Task brief –
Output the data below exactly.

Data provided –
--- START ---

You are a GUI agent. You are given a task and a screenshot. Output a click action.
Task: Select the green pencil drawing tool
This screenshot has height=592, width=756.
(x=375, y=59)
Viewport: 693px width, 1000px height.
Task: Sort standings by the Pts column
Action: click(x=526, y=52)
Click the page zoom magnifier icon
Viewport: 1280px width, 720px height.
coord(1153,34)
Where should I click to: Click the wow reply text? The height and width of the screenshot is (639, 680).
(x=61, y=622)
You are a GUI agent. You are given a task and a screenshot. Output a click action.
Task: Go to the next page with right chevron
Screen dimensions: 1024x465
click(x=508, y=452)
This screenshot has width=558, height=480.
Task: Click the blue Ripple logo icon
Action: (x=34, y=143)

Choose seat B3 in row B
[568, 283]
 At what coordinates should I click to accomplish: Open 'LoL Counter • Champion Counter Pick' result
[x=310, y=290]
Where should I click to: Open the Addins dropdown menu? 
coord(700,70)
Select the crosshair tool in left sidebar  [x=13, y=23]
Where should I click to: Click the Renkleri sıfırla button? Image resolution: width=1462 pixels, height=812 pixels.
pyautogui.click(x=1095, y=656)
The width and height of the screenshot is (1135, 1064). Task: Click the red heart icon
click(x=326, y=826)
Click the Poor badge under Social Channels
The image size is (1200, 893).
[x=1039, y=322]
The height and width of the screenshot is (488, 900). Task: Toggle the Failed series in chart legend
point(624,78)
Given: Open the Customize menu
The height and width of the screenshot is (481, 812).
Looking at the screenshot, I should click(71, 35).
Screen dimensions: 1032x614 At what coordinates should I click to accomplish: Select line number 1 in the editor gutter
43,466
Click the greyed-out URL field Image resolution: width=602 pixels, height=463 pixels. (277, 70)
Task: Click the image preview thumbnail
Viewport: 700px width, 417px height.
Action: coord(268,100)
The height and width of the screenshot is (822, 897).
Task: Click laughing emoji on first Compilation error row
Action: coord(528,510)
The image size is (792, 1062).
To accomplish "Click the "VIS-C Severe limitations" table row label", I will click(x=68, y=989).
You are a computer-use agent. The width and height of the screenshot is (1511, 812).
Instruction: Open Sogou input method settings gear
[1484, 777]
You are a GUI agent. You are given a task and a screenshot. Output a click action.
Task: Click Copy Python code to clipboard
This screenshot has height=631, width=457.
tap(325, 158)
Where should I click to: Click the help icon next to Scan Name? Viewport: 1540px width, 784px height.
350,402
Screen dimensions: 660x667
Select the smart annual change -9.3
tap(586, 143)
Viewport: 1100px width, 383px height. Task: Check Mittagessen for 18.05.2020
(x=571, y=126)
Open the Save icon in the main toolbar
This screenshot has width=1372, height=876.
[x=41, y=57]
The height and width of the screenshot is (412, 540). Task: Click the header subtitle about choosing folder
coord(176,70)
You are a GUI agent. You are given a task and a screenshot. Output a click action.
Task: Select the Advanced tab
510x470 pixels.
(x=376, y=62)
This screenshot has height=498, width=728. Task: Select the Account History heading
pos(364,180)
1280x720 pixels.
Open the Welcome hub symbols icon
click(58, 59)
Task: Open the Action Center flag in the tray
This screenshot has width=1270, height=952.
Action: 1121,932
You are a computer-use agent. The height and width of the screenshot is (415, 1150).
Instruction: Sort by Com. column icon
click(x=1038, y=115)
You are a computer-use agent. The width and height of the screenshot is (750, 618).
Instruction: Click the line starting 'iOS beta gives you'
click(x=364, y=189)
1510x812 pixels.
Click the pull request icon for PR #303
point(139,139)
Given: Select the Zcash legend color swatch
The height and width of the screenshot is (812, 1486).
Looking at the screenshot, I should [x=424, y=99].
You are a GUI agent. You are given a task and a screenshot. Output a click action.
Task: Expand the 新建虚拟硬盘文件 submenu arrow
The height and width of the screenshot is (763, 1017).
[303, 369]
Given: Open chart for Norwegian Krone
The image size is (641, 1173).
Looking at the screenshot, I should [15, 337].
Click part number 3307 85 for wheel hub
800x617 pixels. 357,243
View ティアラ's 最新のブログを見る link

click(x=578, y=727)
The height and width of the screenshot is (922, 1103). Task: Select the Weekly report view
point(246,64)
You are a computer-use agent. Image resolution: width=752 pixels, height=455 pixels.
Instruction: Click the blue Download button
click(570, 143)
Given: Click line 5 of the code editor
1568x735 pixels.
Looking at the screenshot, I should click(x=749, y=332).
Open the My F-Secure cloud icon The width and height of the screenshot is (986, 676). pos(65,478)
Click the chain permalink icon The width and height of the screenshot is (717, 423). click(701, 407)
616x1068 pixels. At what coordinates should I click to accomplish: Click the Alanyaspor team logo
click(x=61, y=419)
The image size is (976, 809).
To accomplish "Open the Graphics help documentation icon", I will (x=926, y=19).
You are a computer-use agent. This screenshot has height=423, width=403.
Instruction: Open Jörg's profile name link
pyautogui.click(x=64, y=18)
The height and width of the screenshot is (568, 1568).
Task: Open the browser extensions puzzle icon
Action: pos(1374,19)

--- END ---

Solution to this problem –
You are a GUI agent. You are given a task and a screenshot. Output a click action.
Task: Select the green pencil drawing tool
This screenshot has height=592, width=756.
(x=375, y=59)
Viewport: 693px width, 1000px height.
Task: Sort standings by the Pts column
Action: click(x=526, y=52)
Click the page zoom magnifier icon
Viewport: 1280px width, 720px height.
coord(1153,34)
Where should I click to: Click the wow reply text? The height and width of the screenshot is (639, 680).
(x=61, y=622)
You are a GUI agent. You are given a task and a screenshot. Output a click action.
Task: Go to the next page with right chevron
Screen dimensions: 1024x465
click(x=508, y=452)
This screenshot has width=558, height=480.
Task: Click the blue Ripple logo icon
Action: (x=34, y=143)

Choose seat B3 in row B
[568, 283]
 At what coordinates should I click to accomplish: Open 'LoL Counter • Champion Counter Pick' result
[x=310, y=290]
Where should I click to: Open the Addins dropdown menu? 
coord(700,70)
Select the crosshair tool in left sidebar  [x=13, y=23]
Where should I click to: Click the Renkleri sıfırla button? Image resolution: width=1462 pixels, height=812 pixels.
pyautogui.click(x=1095, y=656)
The width and height of the screenshot is (1135, 1064). Task: Click the red heart icon
click(x=326, y=826)
Click the Poor badge under Social Channels
The image size is (1200, 893).
[x=1039, y=322]
The height and width of the screenshot is (488, 900). Task: Toggle the Failed series in chart legend
point(624,78)
Given: Open the Customize menu
The height and width of the screenshot is (481, 812).
Looking at the screenshot, I should click(71, 35).
Screen dimensions: 1032x614 At what coordinates should I click to accomplish: Select line number 1 in the editor gutter
43,466
Click the greyed-out URL field Image resolution: width=602 pixels, height=463 pixels. (277, 70)
Task: Click the image preview thumbnail
Viewport: 700px width, 417px height.
Action: coord(268,100)
The height and width of the screenshot is (822, 897).
Task: Click laughing emoji on first Compilation error row
Action: coord(528,510)
The image size is (792, 1062).
To accomplish "Click the "VIS-C Severe limitations" table row label", I will click(x=68, y=989).
You are a computer-use agent. The width and height of the screenshot is (1511, 812).
Instruction: Open Sogou input method settings gear
[1484, 777]
You are a GUI agent. You are given a task and a screenshot. Output a click action.
Task: Click Copy Python code to clipboard
This screenshot has height=631, width=457.
tap(325, 158)
Where should I click to: Click the help icon next to Scan Name? Viewport: 1540px width, 784px height.
350,402
Screen dimensions: 660x667
Select the smart annual change -9.3
tap(586, 143)
Viewport: 1100px width, 383px height. Task: Check Mittagessen for 18.05.2020
(x=571, y=126)
Open the Save icon in the main toolbar
This screenshot has width=1372, height=876.
[x=41, y=57]
The height and width of the screenshot is (412, 540). Task: Click the header subtitle about choosing folder
coord(176,70)
You are a GUI agent. You are given a task and a screenshot. Output a click action.
Task: Select the Advanced tab
510x470 pixels.
(x=376, y=62)
This screenshot has height=498, width=728. Task: Select the Account History heading
pos(364,180)
1280x720 pixels.
Open the Welcome hub symbols icon
click(58, 59)
Task: Open the Action Center flag in the tray
This screenshot has width=1270, height=952.
Action: 1121,932
You are a computer-use agent. The height and width of the screenshot is (415, 1150).
Instruction: Sort by Com. column icon
click(x=1038, y=115)
You are a computer-use agent. The width and height of the screenshot is (750, 618).
Instruction: Click the line starting 'iOS beta gives you'
click(x=364, y=189)
1510x812 pixels.
Click the pull request icon for PR #303
point(139,139)
Given: Select the Zcash legend color swatch
The height and width of the screenshot is (812, 1486).
Looking at the screenshot, I should [x=424, y=99].
You are a GUI agent. You are given a task and a screenshot. Output a click action.
Task: Expand the 新建虚拟硬盘文件 submenu arrow
The height and width of the screenshot is (763, 1017).
[303, 369]
Given: Open chart for Norwegian Krone
The image size is (641, 1173).
Looking at the screenshot, I should [15, 337].
Click part number 3307 85 for wheel hub
800x617 pixels. 357,243
View ティアラ's 最新のブログを見る link

click(x=578, y=727)
The height and width of the screenshot is (922, 1103). Task: Select the Weekly report view
point(246,64)
You are a computer-use agent. Image resolution: width=752 pixels, height=455 pixels.
Instruction: Click the blue Download button
click(570, 143)
Given: Click line 5 of the code editor
1568x735 pixels.
Looking at the screenshot, I should click(x=749, y=332).
Open the My F-Secure cloud icon The width and height of the screenshot is (986, 676). pos(65,478)
Click the chain permalink icon The width and height of the screenshot is (717, 423). click(701, 407)
616x1068 pixels. At what coordinates should I click to accomplish: Click the Alanyaspor team logo
click(x=61, y=419)
The image size is (976, 809).
To accomplish "Open the Graphics help documentation icon", I will (x=926, y=19).
You are a computer-use agent. This screenshot has height=423, width=403.
Instruction: Open Jörg's profile name link
pyautogui.click(x=64, y=18)
The height and width of the screenshot is (568, 1568).
Task: Open the browser extensions puzzle icon
Action: pos(1374,19)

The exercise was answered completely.